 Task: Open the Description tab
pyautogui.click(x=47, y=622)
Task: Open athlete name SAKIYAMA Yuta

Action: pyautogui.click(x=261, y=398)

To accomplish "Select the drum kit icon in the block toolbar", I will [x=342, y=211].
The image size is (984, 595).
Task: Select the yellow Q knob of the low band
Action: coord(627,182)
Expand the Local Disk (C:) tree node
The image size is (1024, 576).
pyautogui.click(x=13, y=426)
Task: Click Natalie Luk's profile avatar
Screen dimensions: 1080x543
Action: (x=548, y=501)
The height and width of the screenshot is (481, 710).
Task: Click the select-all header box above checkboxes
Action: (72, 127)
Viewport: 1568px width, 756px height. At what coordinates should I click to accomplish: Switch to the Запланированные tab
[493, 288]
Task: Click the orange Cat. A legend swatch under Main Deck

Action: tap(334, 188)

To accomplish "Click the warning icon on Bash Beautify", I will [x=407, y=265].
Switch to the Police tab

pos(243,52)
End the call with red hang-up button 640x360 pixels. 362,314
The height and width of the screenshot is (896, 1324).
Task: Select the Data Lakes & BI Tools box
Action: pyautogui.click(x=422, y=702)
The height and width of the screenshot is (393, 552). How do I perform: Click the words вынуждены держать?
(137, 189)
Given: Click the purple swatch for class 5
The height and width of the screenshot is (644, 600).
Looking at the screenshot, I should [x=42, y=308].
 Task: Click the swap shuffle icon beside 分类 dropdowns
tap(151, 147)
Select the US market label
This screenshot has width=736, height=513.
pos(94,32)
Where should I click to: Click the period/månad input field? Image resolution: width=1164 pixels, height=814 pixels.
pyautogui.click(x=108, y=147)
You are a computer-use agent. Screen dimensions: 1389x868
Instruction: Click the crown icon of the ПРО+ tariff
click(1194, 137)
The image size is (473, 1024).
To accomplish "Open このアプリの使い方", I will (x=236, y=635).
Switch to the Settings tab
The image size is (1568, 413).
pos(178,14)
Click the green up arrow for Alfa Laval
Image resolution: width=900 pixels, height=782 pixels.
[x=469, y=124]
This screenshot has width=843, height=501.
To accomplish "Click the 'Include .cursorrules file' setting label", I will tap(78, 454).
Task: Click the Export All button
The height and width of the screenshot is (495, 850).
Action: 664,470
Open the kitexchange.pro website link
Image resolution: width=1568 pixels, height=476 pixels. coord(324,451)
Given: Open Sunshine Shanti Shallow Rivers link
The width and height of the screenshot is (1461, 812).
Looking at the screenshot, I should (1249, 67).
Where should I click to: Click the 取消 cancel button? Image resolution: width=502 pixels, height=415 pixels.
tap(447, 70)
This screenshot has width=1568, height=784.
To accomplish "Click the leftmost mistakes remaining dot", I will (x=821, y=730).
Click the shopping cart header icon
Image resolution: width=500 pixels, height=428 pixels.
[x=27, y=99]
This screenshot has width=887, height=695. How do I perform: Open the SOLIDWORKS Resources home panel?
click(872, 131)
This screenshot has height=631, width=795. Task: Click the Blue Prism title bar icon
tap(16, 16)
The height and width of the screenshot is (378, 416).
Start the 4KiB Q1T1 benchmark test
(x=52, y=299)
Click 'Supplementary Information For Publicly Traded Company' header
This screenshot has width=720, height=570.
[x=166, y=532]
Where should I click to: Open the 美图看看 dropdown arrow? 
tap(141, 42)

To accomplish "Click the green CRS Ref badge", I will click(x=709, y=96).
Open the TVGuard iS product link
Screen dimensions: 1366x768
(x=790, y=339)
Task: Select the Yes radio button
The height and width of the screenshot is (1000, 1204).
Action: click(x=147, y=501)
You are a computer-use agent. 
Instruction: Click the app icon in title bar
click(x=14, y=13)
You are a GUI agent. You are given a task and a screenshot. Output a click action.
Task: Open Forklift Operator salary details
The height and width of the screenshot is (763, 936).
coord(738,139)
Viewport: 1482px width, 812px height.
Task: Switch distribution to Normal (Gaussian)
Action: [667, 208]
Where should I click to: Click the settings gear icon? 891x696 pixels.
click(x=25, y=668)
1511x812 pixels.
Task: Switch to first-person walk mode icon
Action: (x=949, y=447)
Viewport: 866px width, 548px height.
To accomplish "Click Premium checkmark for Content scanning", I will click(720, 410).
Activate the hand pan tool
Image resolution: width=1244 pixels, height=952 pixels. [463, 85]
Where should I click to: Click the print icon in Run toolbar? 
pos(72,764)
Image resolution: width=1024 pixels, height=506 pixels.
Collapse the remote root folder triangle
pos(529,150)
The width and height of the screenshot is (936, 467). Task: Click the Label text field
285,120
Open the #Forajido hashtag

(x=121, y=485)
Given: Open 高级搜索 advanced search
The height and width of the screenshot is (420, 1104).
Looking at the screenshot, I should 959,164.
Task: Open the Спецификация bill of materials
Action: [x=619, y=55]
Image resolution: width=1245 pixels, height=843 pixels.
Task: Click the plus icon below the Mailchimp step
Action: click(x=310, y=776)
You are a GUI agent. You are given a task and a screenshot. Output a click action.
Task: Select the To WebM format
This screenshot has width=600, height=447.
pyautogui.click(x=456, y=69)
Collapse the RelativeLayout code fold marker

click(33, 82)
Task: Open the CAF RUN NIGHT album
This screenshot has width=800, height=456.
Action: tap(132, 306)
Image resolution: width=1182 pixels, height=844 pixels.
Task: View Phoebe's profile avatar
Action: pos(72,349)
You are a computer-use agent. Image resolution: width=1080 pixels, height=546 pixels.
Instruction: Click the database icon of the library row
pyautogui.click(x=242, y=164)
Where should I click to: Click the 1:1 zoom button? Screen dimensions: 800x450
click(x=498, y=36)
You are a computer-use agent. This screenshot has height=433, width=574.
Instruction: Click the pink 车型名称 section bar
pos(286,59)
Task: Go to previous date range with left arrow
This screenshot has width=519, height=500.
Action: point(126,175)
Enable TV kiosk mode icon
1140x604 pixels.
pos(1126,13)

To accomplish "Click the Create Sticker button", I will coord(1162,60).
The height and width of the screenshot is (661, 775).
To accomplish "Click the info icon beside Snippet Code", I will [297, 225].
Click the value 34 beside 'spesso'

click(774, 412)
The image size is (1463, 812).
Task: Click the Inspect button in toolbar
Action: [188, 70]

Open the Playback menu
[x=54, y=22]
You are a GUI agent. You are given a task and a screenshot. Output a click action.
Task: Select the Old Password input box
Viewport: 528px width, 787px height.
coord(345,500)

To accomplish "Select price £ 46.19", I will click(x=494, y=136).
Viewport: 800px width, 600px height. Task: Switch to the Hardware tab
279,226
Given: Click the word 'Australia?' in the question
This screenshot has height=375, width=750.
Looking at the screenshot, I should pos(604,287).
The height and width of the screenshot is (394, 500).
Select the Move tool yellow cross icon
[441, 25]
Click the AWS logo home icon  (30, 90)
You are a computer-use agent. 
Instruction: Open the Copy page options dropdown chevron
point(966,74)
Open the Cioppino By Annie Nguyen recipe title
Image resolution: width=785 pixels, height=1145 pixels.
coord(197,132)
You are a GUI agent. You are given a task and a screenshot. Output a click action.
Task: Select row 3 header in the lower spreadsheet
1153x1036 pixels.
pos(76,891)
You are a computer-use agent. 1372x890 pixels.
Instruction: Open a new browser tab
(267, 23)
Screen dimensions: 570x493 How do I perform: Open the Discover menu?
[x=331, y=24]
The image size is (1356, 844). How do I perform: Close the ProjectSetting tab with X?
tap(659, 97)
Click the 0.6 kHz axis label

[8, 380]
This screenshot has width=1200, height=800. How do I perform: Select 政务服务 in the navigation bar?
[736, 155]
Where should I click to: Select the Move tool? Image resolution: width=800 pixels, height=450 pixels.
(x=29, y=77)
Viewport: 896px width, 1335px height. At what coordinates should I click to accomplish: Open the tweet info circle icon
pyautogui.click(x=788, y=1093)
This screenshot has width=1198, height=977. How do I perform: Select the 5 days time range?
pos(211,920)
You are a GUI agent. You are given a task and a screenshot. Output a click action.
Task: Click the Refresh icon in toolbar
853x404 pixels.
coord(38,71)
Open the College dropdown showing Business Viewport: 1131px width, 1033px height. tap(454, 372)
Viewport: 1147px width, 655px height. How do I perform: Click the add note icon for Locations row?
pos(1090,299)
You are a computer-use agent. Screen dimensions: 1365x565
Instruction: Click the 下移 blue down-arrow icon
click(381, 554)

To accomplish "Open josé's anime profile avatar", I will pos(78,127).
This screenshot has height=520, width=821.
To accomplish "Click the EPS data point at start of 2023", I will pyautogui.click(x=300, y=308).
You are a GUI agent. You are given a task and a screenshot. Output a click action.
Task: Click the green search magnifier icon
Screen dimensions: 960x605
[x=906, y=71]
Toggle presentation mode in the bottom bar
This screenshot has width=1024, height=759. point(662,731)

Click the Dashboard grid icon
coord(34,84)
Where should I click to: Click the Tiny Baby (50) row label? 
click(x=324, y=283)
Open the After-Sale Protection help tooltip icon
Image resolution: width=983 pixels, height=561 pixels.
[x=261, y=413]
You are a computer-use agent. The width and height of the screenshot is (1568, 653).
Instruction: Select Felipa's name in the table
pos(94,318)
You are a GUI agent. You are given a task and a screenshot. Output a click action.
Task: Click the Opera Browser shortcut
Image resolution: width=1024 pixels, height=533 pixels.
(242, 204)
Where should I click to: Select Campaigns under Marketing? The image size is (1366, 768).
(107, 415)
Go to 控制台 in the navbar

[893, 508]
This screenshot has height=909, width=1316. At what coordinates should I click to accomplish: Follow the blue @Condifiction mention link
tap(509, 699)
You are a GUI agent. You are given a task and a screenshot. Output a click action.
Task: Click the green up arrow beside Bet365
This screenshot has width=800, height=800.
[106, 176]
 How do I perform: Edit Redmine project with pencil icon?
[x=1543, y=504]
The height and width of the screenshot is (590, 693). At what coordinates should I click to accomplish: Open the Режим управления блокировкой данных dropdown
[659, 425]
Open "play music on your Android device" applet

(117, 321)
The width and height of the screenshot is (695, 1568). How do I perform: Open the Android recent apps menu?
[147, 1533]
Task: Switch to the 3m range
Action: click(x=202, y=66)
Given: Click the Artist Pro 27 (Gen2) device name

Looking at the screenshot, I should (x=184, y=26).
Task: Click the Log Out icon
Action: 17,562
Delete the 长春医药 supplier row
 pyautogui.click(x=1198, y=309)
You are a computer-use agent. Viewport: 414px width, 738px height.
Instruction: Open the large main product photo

──────────

> **GOAL OF THE EXERCISE**
Count, in the records above, the lines that include "green", and give the number with nothing added.

> **THE ANSWER**
4